Iframe

A custom question, hosted by you within an iframe.

Formsort supports dozens of question types out of the box. However, in some cases it makes sense for you to implement a custom question type yourself using the Formsort Custom Question API.

A great example of this would be an airline ticket purchasing flow, which at one point requires picking a seat (or multiple seats).

While you could use select buttons in a grid to achieve this within Formsort, backed by an API to fetch the choice options, maintaining the logic of which planes are in your fleet and which seats are available would be much more easily done as part of your existing technical infrastructure.

Instead of having to custom engineer the entire form flow, you can build just the single question you need and plug it into your existing flow, reusing the Formsort questions and logic for the remainder.

To view various sample implementations of custom questions, check out this repo: https://github.com/formsort/custom-question-examples

Adding read-only content

The simplest custom content is read only. Once a user sees the content, they will be allowed to continue along in the flow.

This is useful if you have something like a privacy policy you need to show a user, and you don't want to link to it or have to keep the content within Formsort.

To add it, set the Source URL to the URL of your content, and enable Is read-only?.

You yourself host custom content and questions (or use something like a headless CMS to do so). During development, it's recommended to point the Source URL to localhost and view the flow in the Live preview.

Setting the size of the container

Within the custom question settings, you can set the Default width and Default height.

────────────────────────────────────────

**Work instructions:**
(1) Translate this sentence from the iframe page into Spanish: "The simplest custom content is read only."
(2) Transcribe the iframe page text starting at the words "A great example" and ending after "existing technical infrastructure.".

────────────────────────────────────────

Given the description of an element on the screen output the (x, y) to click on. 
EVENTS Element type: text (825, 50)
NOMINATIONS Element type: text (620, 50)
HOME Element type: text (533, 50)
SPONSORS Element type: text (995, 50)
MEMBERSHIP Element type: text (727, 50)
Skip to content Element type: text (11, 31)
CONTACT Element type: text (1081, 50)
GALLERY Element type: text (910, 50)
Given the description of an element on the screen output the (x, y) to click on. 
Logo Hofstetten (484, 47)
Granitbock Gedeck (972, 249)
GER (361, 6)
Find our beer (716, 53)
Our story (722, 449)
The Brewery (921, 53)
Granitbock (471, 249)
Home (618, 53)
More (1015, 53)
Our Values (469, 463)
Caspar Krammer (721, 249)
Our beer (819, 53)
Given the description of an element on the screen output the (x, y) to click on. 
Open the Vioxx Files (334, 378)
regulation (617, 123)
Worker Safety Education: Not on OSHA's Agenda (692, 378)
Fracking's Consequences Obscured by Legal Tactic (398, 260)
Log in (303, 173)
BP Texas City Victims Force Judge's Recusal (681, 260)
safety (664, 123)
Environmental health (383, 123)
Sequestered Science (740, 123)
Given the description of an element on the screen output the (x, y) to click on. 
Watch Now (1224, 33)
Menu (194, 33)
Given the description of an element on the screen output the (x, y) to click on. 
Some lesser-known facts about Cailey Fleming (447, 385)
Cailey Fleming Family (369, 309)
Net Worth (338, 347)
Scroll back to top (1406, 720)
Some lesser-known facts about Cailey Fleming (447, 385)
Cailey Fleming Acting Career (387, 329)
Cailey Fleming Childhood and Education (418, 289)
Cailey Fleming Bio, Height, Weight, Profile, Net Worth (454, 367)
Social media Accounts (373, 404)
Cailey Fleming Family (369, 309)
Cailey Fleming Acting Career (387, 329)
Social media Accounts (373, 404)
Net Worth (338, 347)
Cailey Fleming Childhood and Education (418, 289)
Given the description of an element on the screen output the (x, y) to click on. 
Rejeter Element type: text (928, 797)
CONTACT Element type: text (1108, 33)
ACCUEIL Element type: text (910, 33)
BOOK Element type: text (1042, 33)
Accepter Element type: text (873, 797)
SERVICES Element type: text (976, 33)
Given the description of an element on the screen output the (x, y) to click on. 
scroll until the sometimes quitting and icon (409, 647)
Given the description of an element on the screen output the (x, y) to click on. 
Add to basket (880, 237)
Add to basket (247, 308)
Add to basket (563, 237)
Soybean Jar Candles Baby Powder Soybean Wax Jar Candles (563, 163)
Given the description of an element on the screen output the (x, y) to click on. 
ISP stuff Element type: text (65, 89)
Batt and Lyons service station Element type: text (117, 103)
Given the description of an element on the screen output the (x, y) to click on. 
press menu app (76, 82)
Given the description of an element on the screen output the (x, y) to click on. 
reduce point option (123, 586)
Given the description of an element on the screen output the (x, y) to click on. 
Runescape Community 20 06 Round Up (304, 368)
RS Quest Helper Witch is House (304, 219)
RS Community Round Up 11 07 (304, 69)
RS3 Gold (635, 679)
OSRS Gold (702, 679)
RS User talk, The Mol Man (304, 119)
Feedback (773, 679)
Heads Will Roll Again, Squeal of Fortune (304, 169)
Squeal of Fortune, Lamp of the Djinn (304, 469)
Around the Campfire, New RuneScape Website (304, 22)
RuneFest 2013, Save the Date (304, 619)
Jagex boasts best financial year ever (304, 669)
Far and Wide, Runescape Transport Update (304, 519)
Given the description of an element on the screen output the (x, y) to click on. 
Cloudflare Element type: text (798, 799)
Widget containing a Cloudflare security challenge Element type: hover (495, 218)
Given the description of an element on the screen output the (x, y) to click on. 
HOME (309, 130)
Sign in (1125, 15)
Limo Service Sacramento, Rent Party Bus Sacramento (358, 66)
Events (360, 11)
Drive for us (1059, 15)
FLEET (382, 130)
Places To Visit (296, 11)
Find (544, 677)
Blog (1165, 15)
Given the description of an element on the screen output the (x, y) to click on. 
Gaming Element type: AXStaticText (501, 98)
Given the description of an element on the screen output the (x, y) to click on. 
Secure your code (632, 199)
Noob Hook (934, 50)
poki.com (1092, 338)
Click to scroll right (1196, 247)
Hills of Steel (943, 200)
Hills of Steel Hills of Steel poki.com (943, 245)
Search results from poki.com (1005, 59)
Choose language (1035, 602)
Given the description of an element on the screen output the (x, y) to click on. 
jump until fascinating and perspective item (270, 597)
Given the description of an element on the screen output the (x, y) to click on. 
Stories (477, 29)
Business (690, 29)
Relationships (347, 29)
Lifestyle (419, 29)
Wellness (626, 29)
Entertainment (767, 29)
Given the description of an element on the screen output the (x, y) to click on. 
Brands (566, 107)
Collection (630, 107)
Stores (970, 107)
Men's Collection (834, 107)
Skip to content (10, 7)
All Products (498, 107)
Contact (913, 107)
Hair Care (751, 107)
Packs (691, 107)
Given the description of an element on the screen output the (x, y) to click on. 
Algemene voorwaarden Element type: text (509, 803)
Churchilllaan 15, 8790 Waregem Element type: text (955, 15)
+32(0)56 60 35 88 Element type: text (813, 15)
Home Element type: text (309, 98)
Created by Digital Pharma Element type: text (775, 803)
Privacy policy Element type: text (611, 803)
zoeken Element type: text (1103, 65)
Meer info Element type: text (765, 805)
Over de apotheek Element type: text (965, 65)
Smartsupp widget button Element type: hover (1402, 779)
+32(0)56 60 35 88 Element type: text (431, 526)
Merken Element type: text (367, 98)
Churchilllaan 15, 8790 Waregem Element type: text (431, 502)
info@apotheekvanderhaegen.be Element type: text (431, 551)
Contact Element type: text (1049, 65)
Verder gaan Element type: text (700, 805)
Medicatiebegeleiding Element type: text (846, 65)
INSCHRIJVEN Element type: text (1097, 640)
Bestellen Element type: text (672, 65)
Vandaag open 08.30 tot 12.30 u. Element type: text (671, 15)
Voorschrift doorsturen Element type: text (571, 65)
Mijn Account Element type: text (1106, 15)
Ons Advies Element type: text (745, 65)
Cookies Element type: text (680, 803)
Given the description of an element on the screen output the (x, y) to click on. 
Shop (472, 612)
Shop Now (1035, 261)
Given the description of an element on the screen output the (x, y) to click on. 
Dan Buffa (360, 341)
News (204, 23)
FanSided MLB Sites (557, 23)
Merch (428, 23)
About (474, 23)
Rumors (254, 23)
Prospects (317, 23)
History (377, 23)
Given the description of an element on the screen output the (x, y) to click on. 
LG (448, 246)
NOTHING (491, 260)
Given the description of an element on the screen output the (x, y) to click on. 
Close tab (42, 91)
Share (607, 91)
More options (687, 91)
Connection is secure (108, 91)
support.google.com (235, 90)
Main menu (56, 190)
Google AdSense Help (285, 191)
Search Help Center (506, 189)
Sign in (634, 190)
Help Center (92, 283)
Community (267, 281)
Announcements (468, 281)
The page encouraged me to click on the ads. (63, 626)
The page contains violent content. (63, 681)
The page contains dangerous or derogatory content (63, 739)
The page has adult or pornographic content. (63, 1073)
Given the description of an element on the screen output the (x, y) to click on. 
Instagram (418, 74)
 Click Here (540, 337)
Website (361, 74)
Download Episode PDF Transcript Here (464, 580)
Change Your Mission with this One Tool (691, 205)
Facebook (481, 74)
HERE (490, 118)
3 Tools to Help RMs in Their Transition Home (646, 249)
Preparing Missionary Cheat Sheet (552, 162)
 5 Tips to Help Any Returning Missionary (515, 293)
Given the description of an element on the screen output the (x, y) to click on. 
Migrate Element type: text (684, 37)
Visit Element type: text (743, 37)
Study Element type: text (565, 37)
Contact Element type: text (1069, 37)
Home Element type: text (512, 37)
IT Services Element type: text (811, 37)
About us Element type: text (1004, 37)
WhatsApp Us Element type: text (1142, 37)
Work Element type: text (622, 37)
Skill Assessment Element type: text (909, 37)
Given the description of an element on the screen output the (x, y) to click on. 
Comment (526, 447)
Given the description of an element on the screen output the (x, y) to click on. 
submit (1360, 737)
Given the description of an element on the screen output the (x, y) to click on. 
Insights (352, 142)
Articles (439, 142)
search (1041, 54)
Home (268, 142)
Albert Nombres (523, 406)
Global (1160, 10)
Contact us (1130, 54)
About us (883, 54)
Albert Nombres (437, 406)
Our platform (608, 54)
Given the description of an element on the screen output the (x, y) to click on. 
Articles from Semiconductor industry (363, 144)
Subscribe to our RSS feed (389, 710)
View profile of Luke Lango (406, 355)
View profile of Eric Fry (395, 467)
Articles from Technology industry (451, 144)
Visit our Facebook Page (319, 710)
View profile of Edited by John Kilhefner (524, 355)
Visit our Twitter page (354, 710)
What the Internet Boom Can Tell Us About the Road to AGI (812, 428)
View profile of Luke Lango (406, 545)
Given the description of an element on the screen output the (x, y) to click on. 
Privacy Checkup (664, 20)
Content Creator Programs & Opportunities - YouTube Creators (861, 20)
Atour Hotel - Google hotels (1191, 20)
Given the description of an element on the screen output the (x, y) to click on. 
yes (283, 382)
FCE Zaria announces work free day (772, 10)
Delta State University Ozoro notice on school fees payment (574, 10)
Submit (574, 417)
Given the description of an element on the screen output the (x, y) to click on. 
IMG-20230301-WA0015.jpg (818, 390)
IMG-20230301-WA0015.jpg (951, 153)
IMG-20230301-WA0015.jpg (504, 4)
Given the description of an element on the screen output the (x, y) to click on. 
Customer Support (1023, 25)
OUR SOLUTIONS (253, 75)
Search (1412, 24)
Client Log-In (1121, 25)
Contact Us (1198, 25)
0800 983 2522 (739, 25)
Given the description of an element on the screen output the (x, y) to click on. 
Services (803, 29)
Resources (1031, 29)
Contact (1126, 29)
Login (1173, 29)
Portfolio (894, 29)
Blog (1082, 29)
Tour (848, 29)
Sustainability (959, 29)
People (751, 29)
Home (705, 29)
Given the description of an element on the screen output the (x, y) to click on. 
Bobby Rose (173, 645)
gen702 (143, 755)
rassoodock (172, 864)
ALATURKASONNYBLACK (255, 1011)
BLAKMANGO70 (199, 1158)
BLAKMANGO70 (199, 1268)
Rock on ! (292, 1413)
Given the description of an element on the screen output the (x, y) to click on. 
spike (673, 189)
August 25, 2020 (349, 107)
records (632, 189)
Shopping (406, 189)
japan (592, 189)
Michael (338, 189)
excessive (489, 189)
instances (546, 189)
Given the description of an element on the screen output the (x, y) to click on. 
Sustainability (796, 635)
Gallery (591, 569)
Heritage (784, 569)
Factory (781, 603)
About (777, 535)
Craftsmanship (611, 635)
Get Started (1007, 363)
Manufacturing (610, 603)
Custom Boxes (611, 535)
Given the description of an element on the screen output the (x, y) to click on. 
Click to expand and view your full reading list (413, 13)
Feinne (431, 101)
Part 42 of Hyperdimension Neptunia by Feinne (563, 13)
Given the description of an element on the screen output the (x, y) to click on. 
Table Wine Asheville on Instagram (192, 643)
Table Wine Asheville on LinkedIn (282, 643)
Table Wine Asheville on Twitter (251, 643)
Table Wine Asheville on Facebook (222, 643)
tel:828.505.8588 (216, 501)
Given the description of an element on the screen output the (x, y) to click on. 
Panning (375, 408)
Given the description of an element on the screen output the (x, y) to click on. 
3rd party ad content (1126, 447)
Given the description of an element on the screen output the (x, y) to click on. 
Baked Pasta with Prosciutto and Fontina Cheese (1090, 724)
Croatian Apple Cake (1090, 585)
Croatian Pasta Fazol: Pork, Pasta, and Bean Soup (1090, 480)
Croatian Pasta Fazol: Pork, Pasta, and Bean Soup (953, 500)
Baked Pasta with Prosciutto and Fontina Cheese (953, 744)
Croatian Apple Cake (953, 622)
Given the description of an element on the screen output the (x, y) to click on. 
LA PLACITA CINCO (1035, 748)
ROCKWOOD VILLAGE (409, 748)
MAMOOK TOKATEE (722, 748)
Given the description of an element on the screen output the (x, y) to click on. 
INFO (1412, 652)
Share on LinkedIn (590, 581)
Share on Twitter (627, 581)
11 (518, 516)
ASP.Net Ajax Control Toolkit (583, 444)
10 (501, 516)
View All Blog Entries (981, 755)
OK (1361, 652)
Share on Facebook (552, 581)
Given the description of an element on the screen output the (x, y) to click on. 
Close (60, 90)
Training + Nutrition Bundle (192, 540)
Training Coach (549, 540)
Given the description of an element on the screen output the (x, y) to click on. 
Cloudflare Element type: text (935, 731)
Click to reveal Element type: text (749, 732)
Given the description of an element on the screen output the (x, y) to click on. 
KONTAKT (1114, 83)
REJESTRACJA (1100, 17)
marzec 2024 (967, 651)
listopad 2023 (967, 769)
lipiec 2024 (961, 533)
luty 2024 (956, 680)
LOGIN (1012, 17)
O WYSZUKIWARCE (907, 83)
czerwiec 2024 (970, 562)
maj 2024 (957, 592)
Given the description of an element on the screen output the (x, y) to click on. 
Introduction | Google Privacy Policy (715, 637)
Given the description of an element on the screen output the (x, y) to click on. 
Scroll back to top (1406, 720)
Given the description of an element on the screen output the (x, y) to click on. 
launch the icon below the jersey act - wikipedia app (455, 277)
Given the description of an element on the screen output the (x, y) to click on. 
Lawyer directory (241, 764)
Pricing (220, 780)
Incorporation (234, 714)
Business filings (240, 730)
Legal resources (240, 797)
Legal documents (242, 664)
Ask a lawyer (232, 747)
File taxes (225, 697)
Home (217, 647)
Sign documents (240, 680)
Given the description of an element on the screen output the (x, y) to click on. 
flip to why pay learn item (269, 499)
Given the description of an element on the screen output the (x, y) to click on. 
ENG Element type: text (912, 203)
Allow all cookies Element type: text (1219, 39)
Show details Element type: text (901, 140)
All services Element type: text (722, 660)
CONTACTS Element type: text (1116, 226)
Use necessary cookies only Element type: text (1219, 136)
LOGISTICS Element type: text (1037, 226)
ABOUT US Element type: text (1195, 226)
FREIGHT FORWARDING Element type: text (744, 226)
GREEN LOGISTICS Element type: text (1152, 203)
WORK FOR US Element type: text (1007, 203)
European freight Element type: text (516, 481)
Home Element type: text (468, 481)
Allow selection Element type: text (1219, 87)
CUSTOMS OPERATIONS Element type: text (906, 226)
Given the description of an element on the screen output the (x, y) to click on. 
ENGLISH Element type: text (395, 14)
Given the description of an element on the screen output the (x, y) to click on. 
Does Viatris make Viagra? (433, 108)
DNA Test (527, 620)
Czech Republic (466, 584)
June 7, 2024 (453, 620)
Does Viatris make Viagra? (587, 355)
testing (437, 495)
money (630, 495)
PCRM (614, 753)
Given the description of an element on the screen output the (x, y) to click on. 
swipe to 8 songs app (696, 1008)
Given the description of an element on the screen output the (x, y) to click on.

────────────────────────────────────────

**Answers below:**
(1) El contenido personalizado más simple es de solo lectura.

(2)
A great example of this would be an airline ticket purchasing flow, which at one point requires picking a seat (or multiple seats).

While you could use select buttons in a grid to achieve this within Formsort, backed by an API to fetch the choice options, maintaining the logic of which planes are in your fleet and which seats are available would be much more easily done as part of your existing technical infrastructure.